=== REQUIREMENT ===
Pictures are to be omitted. Output only the lines from the one containing "Task: Select the PHP sidebar icon" through the end of the data, word for word.

Extracted data entries
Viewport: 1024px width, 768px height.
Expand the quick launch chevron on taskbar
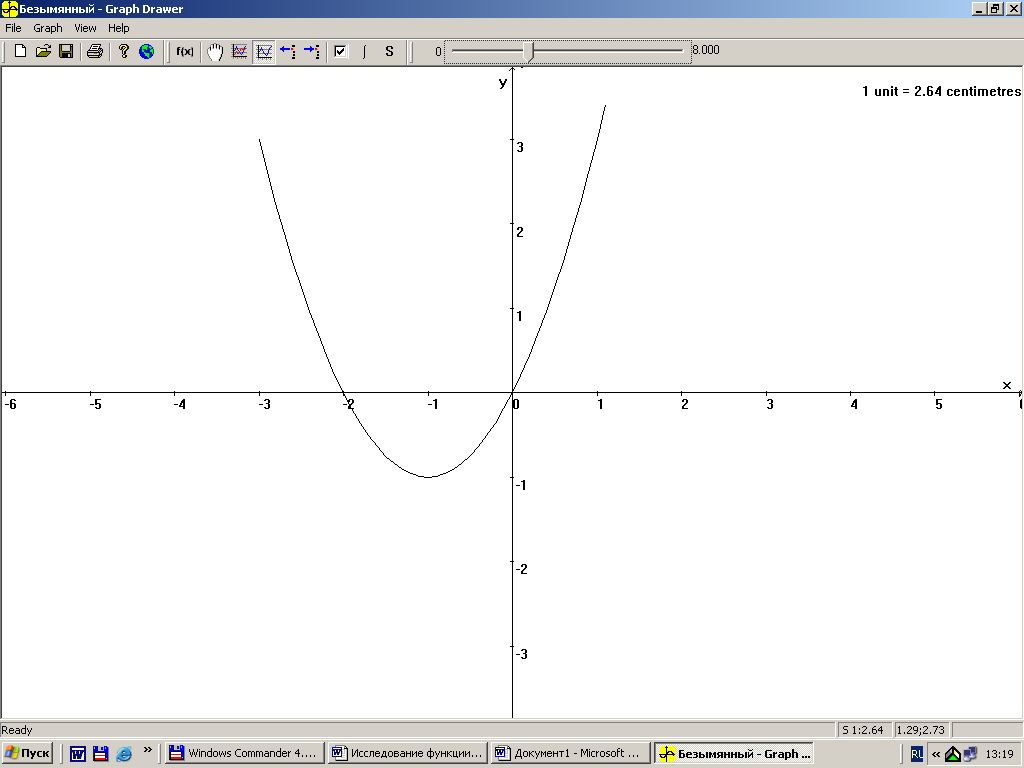(148, 750)
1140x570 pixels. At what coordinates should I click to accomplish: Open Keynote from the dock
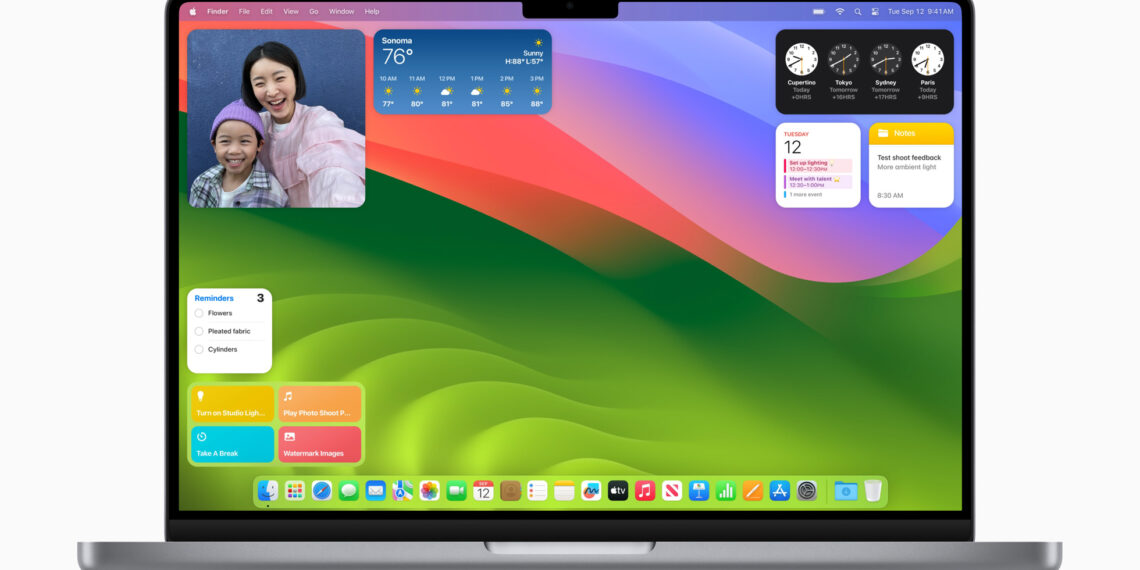pos(699,490)
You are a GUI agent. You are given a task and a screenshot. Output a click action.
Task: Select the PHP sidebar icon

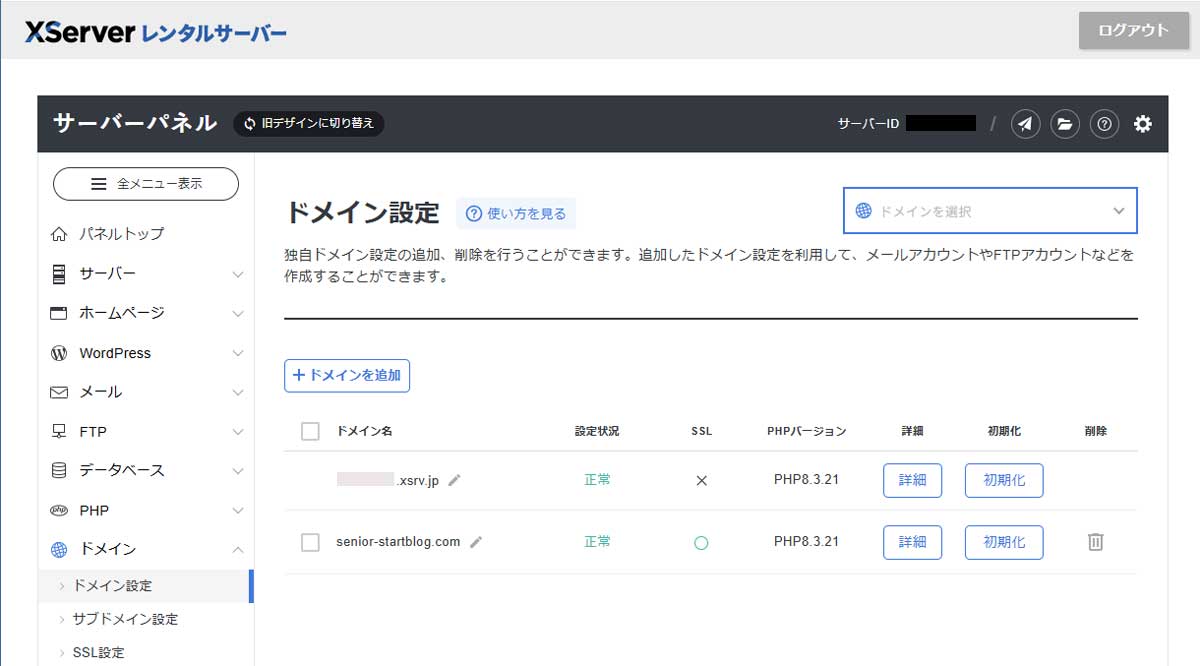60,509
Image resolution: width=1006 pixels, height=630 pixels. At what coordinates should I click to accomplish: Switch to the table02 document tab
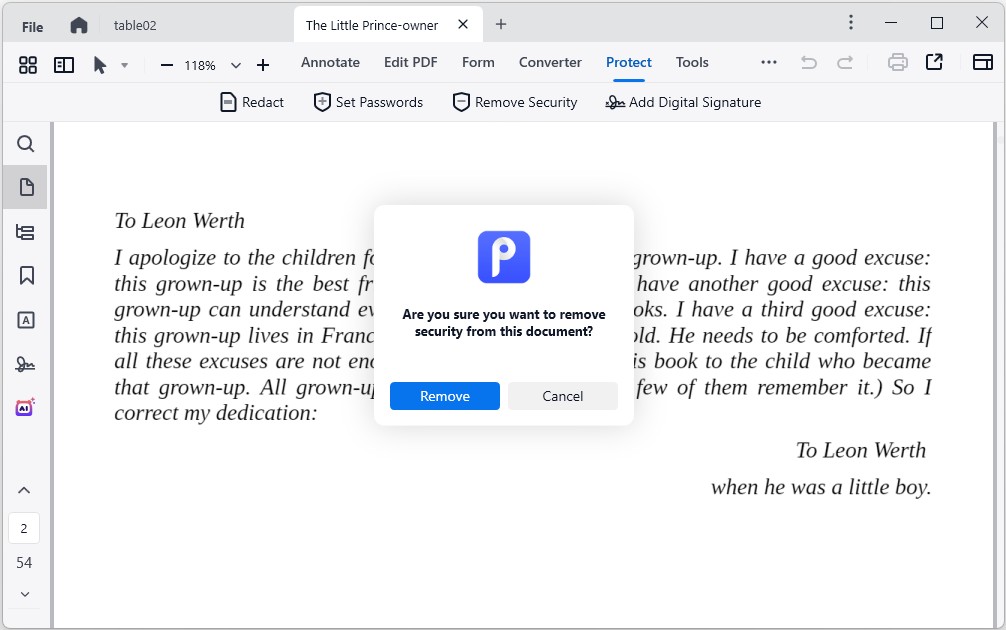click(x=135, y=26)
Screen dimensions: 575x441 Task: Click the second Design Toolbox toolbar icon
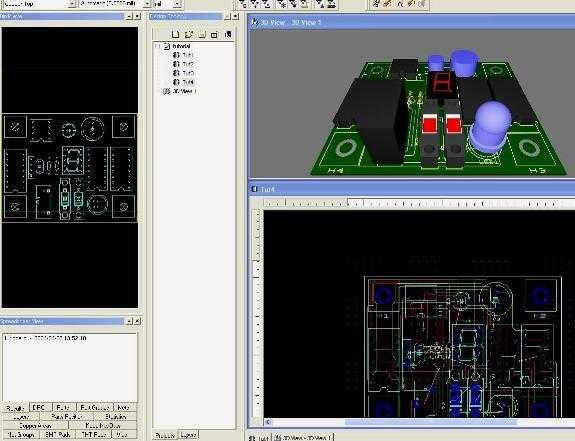coord(188,34)
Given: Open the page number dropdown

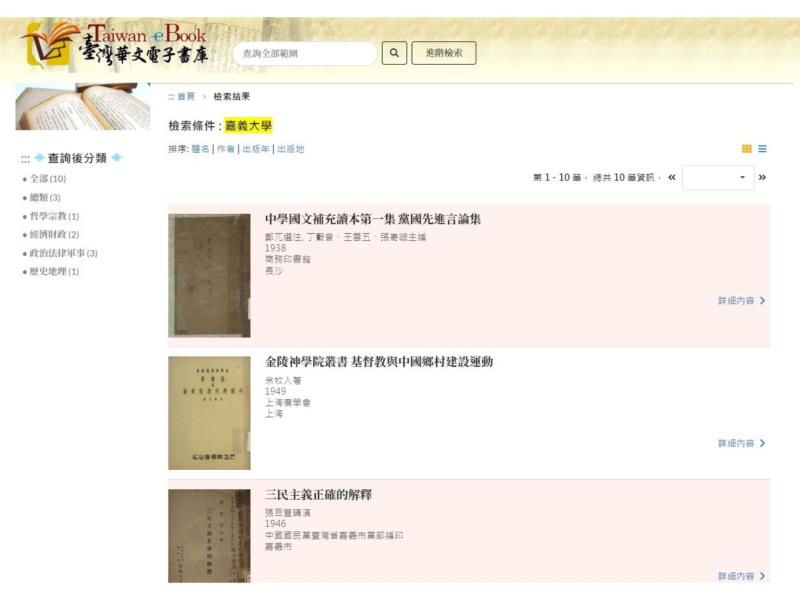Looking at the screenshot, I should coord(718,178).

=== ANSWER FOR THE TASK ===
Task: Select the PHP sidebar icon

60,509
Image resolution: width=1006 pixels, height=630 pixels. At what coordinates should I click to accomplish: Switch to the table02 document tab
click(x=135, y=26)
Screen dimensions: 575x441 Task: Click the second Design Toolbox toolbar icon
coord(188,34)
Given: Open the page number dropdown

Looking at the screenshot, I should coord(718,178).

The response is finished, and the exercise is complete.